When the line containing "has height=955, width=670." is found in the data below, copy it and each line after it through the line containing "Open the top-right close-up faces cover image", exactly and with no others.

(Saved entries)
┄┄┄┄┄┄
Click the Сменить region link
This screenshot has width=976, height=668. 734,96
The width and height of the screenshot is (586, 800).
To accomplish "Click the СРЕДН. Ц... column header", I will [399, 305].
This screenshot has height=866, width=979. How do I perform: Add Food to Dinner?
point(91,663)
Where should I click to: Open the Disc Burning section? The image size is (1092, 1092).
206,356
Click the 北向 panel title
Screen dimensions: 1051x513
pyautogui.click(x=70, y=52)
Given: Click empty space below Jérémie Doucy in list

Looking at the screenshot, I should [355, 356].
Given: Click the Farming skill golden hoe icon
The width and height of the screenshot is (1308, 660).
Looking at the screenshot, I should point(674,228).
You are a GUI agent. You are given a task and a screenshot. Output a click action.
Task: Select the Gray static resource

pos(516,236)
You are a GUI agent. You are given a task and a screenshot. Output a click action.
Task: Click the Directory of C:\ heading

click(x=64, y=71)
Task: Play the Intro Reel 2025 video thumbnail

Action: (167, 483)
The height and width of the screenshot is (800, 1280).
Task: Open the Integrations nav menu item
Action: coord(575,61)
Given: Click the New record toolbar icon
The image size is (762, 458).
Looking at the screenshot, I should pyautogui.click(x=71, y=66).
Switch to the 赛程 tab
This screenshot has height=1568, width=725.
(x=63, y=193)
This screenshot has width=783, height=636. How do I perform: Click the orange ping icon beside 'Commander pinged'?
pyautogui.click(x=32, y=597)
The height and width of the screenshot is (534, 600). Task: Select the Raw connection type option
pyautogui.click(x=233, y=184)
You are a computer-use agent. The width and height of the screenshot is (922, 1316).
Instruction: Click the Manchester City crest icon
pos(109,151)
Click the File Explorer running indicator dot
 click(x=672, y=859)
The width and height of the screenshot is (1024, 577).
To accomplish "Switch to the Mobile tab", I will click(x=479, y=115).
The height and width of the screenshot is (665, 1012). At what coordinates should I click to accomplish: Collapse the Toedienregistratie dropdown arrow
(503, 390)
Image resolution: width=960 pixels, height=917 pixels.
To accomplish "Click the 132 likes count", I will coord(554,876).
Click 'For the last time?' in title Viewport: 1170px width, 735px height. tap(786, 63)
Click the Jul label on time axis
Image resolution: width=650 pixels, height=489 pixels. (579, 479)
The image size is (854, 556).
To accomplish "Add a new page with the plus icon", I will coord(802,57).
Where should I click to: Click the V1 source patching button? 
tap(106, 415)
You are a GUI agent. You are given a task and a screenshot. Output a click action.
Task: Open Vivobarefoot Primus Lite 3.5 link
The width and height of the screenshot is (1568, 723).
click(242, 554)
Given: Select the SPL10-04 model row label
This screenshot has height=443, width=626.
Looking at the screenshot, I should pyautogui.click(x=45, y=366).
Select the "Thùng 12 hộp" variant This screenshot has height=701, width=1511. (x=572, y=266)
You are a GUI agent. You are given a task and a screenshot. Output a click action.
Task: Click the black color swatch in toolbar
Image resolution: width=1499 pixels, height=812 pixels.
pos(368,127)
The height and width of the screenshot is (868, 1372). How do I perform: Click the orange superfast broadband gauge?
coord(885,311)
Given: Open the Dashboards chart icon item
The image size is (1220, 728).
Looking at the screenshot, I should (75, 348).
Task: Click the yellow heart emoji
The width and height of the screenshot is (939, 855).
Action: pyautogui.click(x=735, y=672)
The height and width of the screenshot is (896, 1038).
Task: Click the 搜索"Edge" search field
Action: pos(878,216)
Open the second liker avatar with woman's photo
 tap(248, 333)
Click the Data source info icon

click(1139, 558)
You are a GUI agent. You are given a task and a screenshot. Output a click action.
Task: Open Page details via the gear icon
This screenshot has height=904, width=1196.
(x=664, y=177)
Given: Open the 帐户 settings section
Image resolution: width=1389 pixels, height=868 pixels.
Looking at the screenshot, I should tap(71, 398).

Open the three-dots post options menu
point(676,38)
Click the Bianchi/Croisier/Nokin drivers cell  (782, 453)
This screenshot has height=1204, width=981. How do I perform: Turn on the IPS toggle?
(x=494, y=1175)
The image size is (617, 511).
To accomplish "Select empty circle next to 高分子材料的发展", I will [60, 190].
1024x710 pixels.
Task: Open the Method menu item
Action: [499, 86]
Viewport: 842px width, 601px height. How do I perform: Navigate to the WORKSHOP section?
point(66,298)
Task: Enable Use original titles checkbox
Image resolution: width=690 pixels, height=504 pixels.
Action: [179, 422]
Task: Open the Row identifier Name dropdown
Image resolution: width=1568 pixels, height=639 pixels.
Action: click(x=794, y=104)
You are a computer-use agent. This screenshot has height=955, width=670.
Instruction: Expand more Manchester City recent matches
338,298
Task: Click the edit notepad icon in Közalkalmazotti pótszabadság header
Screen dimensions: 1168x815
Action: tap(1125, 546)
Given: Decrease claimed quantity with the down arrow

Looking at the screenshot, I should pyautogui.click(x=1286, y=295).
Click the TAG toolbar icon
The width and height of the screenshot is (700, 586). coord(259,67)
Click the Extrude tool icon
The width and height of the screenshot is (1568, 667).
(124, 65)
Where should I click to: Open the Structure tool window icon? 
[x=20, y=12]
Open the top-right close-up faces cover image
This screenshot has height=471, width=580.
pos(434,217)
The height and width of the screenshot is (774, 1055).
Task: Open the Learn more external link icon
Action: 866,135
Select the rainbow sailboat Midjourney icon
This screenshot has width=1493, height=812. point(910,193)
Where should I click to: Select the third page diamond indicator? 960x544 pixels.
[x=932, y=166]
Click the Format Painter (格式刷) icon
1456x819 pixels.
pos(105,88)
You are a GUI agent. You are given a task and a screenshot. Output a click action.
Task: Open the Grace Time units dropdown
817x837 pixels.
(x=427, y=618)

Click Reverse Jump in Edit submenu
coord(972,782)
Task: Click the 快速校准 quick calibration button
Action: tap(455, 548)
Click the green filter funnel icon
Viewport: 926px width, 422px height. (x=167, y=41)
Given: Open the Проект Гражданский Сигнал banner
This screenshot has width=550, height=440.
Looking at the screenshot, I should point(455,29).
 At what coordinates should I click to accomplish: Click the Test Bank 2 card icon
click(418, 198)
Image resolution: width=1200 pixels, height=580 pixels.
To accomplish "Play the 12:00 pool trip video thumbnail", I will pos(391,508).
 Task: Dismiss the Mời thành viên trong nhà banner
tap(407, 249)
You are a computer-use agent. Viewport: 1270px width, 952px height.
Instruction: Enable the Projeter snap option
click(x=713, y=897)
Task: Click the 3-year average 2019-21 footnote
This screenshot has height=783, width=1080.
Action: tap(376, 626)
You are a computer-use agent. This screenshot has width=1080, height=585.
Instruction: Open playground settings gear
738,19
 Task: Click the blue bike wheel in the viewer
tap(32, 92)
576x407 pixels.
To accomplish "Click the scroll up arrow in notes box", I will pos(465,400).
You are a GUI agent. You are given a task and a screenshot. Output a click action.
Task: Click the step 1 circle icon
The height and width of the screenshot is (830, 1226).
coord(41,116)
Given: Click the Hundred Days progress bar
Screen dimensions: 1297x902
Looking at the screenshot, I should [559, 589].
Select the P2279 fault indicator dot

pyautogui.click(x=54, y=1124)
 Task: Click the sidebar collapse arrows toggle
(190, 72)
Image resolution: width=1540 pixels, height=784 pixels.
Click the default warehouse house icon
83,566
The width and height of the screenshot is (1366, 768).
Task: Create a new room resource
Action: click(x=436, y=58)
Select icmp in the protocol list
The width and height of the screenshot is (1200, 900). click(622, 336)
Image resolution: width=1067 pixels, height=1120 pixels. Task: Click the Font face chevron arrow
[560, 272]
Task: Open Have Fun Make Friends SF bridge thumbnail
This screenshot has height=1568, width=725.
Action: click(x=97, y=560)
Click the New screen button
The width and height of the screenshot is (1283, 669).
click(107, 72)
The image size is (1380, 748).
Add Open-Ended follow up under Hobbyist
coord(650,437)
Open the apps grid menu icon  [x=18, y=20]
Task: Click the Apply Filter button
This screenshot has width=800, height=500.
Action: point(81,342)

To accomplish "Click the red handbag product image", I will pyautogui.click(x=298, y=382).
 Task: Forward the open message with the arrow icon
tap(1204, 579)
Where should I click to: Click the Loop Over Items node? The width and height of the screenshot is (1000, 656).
┄┄┄┄┄┄
Task output:
You are a computer-use agent. This screenshot has height=955, width=670.
Instruction: Expand more Manchester City recent matches
338,298
Task: Click the edit notepad icon in Közalkalmazotti pótszabadság header
Screen dimensions: 1168x815
Action: tap(1125, 546)
Given: Decrease claimed quantity with the down arrow

Looking at the screenshot, I should pyautogui.click(x=1286, y=295).
Click the TAG toolbar icon
The width and height of the screenshot is (700, 586). coord(259,67)
Click the Extrude tool icon
The width and height of the screenshot is (1568, 667).
(124, 65)
Where should I click to: Open the Structure tool window icon? 
[x=20, y=12]
Open the top-right close-up faces cover image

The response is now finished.